▶ _TASK ITEM_: All of the data needs to come back exactly as written.

▶ _INFORMATION GIVEN_:
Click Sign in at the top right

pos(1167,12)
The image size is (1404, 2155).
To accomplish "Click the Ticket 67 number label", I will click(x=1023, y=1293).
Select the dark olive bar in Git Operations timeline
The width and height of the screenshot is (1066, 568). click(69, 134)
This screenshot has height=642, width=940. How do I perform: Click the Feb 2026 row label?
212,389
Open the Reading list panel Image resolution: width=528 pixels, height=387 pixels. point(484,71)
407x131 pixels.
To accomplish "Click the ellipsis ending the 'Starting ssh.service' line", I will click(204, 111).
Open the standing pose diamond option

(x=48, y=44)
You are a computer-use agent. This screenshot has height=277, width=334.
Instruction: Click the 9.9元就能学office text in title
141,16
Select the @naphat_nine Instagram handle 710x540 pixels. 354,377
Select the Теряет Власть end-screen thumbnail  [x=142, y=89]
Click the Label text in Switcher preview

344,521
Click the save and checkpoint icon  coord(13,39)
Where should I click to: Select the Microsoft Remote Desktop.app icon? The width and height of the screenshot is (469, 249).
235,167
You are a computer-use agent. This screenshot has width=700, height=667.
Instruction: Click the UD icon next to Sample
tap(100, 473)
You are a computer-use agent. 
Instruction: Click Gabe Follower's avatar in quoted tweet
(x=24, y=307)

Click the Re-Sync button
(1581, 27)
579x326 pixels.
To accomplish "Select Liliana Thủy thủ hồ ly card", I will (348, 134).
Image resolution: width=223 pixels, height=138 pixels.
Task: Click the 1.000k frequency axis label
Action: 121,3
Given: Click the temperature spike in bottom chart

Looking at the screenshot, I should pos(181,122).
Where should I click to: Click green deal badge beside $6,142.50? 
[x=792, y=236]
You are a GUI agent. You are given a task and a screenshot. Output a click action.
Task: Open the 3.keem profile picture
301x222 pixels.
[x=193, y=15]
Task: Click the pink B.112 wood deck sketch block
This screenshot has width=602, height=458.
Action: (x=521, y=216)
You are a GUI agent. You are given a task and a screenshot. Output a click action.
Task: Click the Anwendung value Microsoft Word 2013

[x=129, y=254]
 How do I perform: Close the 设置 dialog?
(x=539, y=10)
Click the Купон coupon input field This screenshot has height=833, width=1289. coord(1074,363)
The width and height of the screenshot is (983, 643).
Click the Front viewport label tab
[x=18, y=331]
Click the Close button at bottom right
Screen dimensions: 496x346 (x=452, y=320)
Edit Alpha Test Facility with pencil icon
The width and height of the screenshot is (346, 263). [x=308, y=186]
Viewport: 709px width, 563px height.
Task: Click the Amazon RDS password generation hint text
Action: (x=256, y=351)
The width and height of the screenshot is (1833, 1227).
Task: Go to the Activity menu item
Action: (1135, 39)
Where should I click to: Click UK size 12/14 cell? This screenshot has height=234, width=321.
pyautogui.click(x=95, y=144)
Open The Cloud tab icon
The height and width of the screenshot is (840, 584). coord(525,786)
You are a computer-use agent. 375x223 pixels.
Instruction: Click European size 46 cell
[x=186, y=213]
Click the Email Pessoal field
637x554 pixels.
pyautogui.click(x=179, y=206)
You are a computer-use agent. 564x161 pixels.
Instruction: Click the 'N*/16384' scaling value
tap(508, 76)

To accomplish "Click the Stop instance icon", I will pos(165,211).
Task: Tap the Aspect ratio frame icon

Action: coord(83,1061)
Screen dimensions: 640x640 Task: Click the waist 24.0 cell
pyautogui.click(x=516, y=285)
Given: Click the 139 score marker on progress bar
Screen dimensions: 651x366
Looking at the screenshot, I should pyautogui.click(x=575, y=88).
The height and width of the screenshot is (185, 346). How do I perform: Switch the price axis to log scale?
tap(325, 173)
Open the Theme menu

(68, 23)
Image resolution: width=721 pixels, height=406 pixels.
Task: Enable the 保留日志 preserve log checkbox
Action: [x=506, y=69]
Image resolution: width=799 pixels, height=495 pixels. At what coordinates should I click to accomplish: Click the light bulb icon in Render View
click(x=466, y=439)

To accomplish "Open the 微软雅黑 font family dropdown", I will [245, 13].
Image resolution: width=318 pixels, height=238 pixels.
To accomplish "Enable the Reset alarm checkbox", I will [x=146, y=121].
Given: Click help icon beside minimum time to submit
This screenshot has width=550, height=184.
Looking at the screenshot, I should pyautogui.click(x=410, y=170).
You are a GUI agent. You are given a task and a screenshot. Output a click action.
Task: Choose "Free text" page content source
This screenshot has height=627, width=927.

▶ _ANSWER TO THE PROBLEM_:
Click Sign in at the top right

pos(1167,12)
The image size is (1404, 2155).
To accomplish "Click the Ticket 67 number label", I will click(x=1023, y=1293).
Select the dark olive bar in Git Operations timeline
The width and height of the screenshot is (1066, 568). click(69, 134)
This screenshot has height=642, width=940. How do I perform: Click the Feb 2026 row label?
212,389
Open the Reading list panel Image resolution: width=528 pixels, height=387 pixels. point(484,71)
407x131 pixels.
To accomplish "Click the ellipsis ending the 'Starting ssh.service' line", I will click(204, 111).
Open the standing pose diamond option

(x=48, y=44)
You are a computer-use agent. This screenshot has height=277, width=334.
Instruction: Click the 9.9元就能学office text in title
141,16
Select the @naphat_nine Instagram handle 710x540 pixels. 354,377
Select the Теряет Власть end-screen thumbnail  [x=142, y=89]
Click the Label text in Switcher preview

344,521
Click the save and checkpoint icon  coord(13,39)
Where should I click to: Select the Microsoft Remote Desktop.app icon? The width and height of the screenshot is (469, 249).
235,167
You are a computer-use agent. This screenshot has width=700, height=667.
Instruction: Click the UD icon next to Sample
tap(100, 473)
You are a computer-use agent. 
Instruction: Click Gabe Follower's avatar in quoted tweet
(x=24, y=307)

Click the Re-Sync button
(1581, 27)
579x326 pixels.
To accomplish "Select Liliana Thủy thủ hồ ly card", I will (348, 134).
Image resolution: width=223 pixels, height=138 pixels.
Task: Click the 1.000k frequency axis label
Action: 121,3
Given: Click the temperature spike in bottom chart

Looking at the screenshot, I should pos(181,122).
Where should I click to: Click green deal badge beside $6,142.50? 
[x=792, y=236]
You are a GUI agent. You are given a task and a screenshot. Output a click action.
Task: Open the 3.keem profile picture
301x222 pixels.
[x=193, y=15]
Task: Click the pink B.112 wood deck sketch block
This screenshot has width=602, height=458.
Action: (x=521, y=216)
You are a GUI agent. You are given a task and a screenshot. Output a click action.
Task: Click the Anwendung value Microsoft Word 2013

[x=129, y=254]
 How do I perform: Close the 设置 dialog?
(x=539, y=10)
Click the Купон coupon input field This screenshot has height=833, width=1289. coord(1074,363)
The width and height of the screenshot is (983, 643).
Click the Front viewport label tab
[x=18, y=331]
Click the Close button at bottom right
Screen dimensions: 496x346 (x=452, y=320)
Edit Alpha Test Facility with pencil icon
The width and height of the screenshot is (346, 263). [x=308, y=186]
Viewport: 709px width, 563px height.
Task: Click the Amazon RDS password generation hint text
Action: (x=256, y=351)
The width and height of the screenshot is (1833, 1227).
Task: Go to the Activity menu item
Action: (1135, 39)
Where should I click to: Click UK size 12/14 cell? This screenshot has height=234, width=321.
pyautogui.click(x=95, y=144)
Open The Cloud tab icon
The height and width of the screenshot is (840, 584). coord(525,786)
You are a computer-use agent. 375x223 pixels.
Instruction: Click European size 46 cell
[x=186, y=213]
Click the Email Pessoal field
637x554 pixels.
pyautogui.click(x=179, y=206)
You are a computer-use agent. 564x161 pixels.
Instruction: Click the 'N*/16384' scaling value
tap(508, 76)

To accomplish "Click the Stop instance icon", I will pos(165,211).
Task: Tap the Aspect ratio frame icon

Action: coord(83,1061)
Screen dimensions: 640x640 Task: Click the waist 24.0 cell
pyautogui.click(x=516, y=285)
Given: Click the 139 score marker on progress bar
Screen dimensions: 651x366
Looking at the screenshot, I should pyautogui.click(x=575, y=88).
The height and width of the screenshot is (185, 346). How do I perform: Switch the price axis to log scale?
tap(325, 173)
Open the Theme menu

(68, 23)
Image resolution: width=721 pixels, height=406 pixels.
Task: Enable the 保留日志 preserve log checkbox
Action: [x=506, y=69]
Image resolution: width=799 pixels, height=495 pixels. At what coordinates should I click to accomplish: Click the light bulb icon in Render View
click(x=466, y=439)

To accomplish "Open the 微软雅黑 font family dropdown", I will [245, 13].
Image resolution: width=318 pixels, height=238 pixels.
To accomplish "Enable the Reset alarm checkbox", I will [x=146, y=121].
Given: Click help icon beside minimum time to submit
This screenshot has width=550, height=184.
Looking at the screenshot, I should pyautogui.click(x=410, y=170).
You are a GUI agent. You are given a task and a screenshot. Output a click action.
Task: Choose "Free text" page content source
This screenshot has height=627, width=927.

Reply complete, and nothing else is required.